1

I have a dataset with more than 70 columns and I have an binary output column.

What I did currently was to explore the dataset by plotting the bar and line graphs for the input variables vs output column.

Though I see that certain variables show a clear distinction between two classes(customer churn or not), what I would like to do is get to know whether the input variables are statistically significant to influence the outcome?

How can I do them without using Random forest feature importance or other ML feature importance methods?

Is there any method or approach like chi-square or anova that can help me do this?

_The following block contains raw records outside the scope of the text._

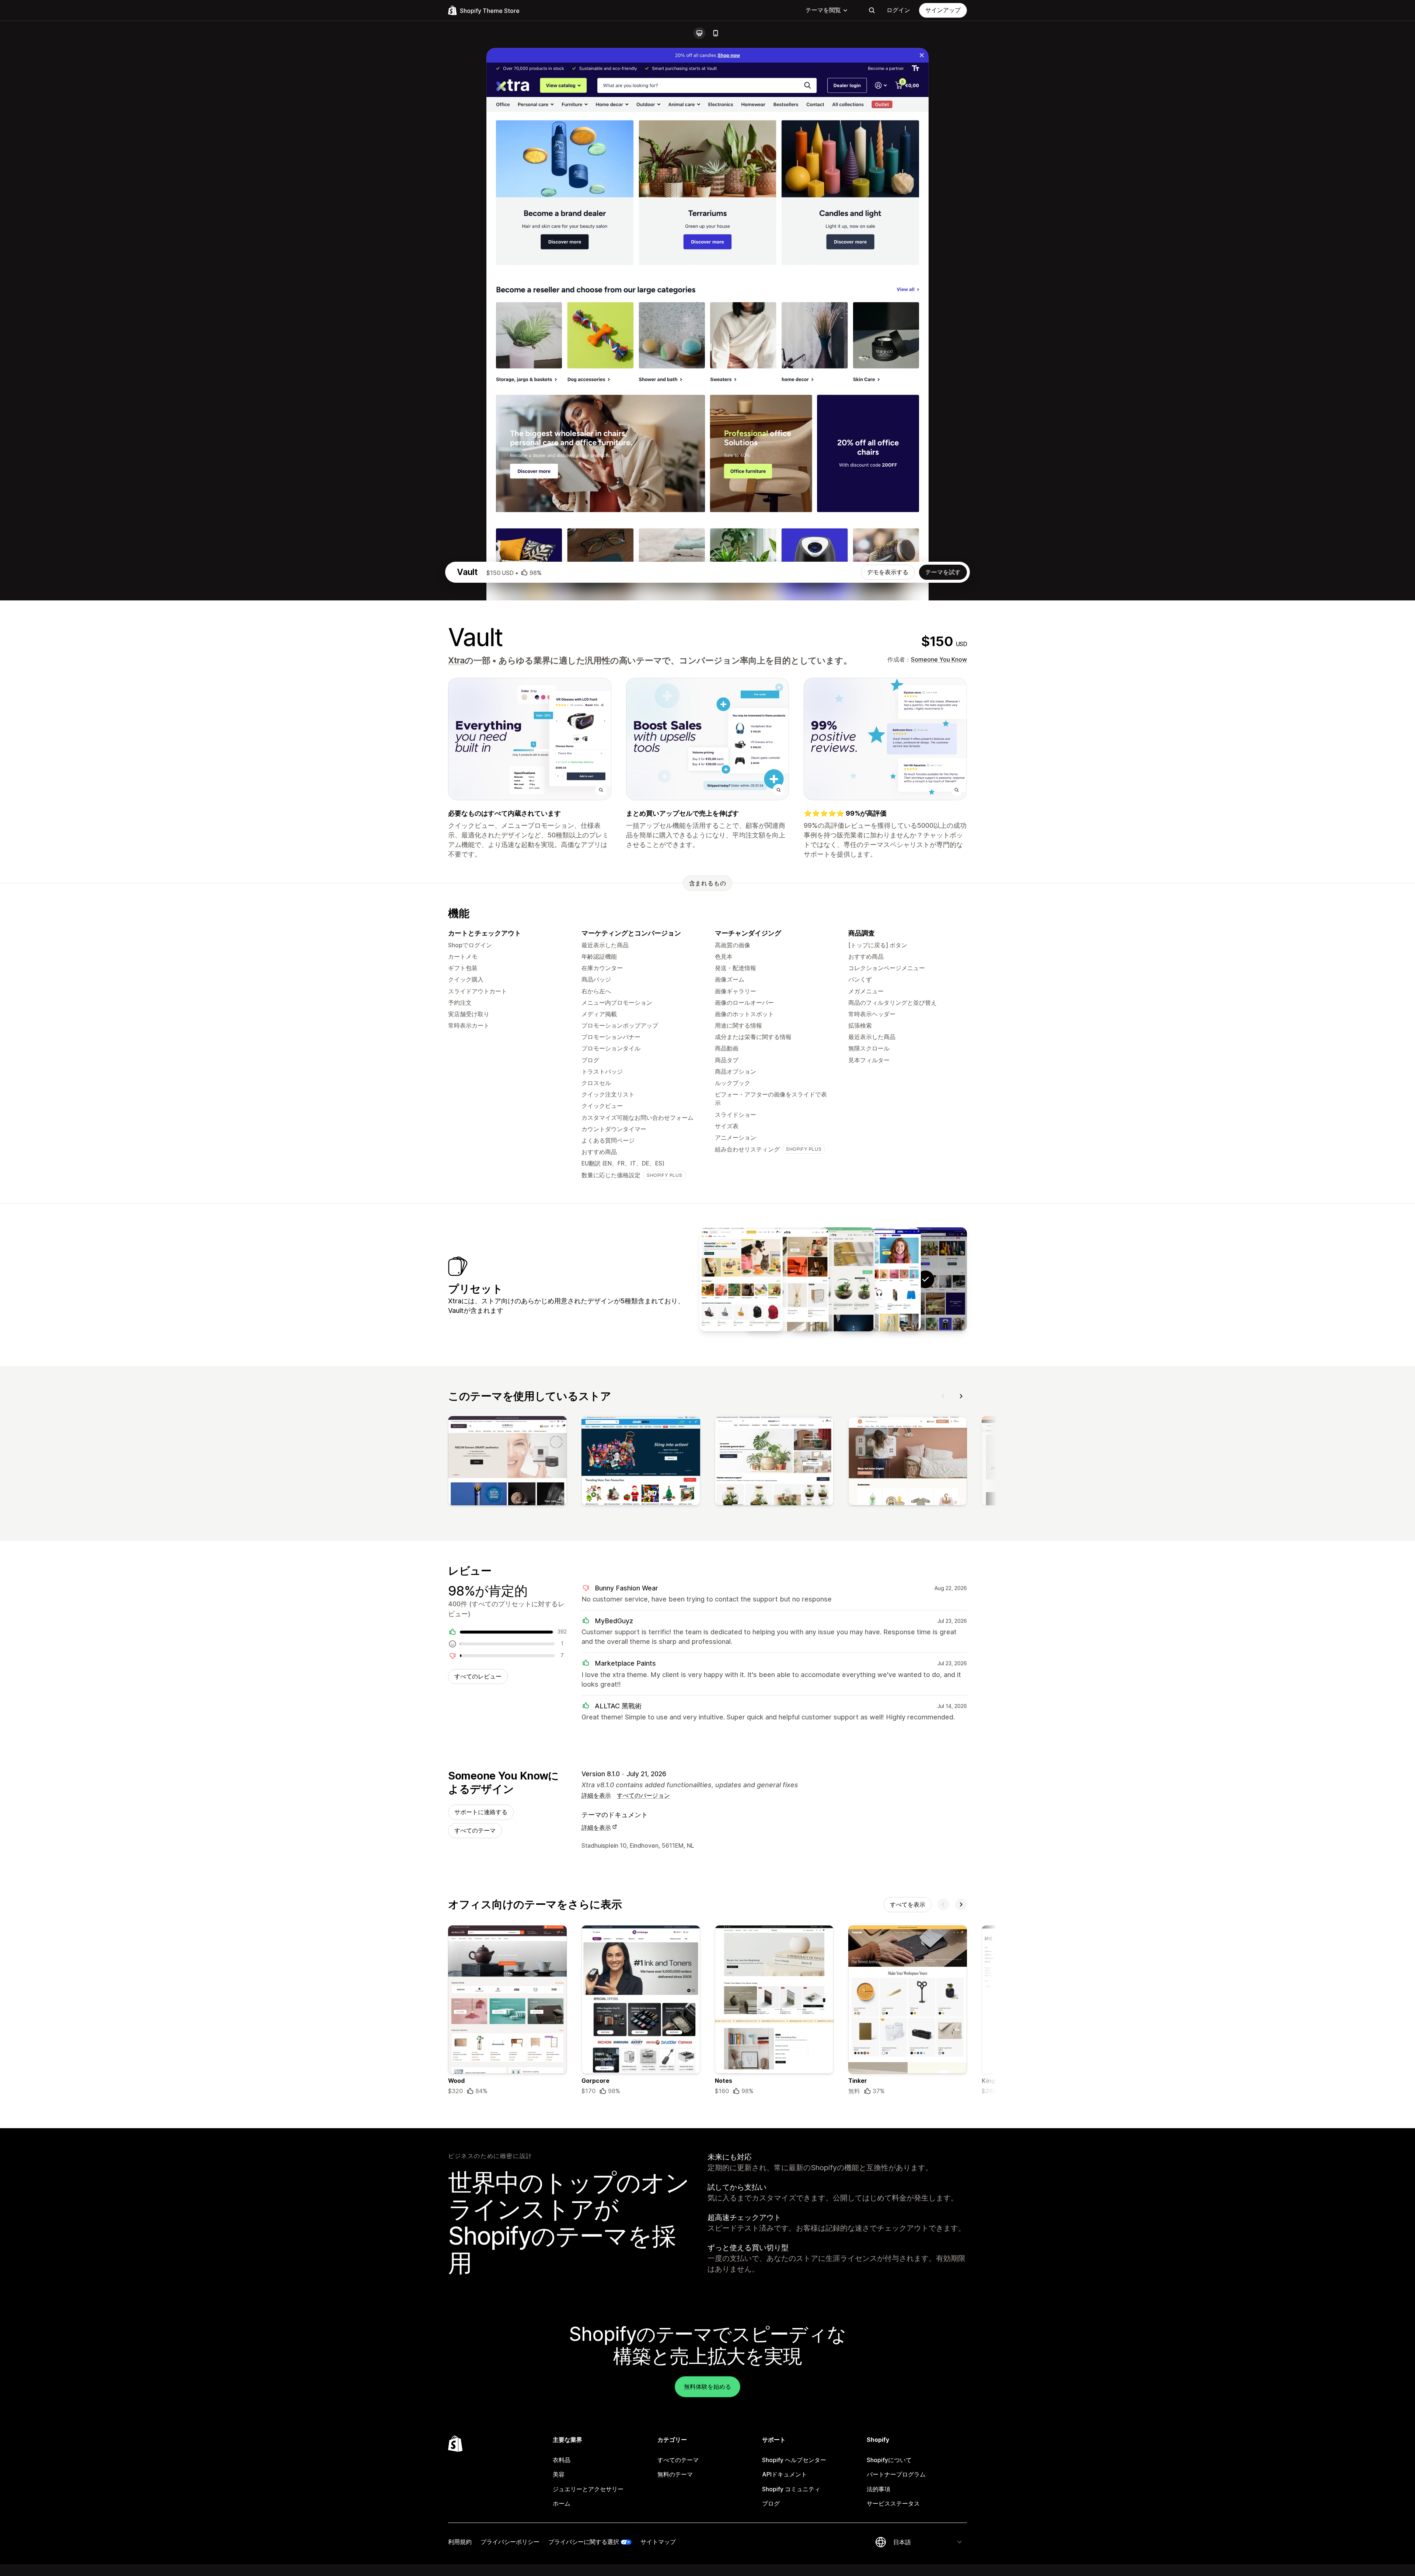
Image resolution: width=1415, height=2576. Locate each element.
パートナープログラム (896, 2474)
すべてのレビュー (478, 1676)
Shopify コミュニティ (791, 2489)
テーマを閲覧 (823, 10)
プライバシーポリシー (510, 2541)
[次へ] (961, 1396)
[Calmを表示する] (787, 1279)
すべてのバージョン (643, 1795)
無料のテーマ (675, 2474)
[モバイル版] (716, 33)
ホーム (561, 2503)
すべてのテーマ (475, 1830)
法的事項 (878, 2489)
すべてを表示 (907, 1904)
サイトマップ (658, 2541)
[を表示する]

I don't know whether chi-square or anova can do this. But thought of seeking your help

The Great
  • 1,380
  • 6
  • 18

1 Answers1

1

Since your output variable is binary, you should investigate logistic regression. This lets you include multiple input variables and have the effects of one controlled for the others.

If you are only interested in one input variable at a time, then you could do a chi-square test on each input variable.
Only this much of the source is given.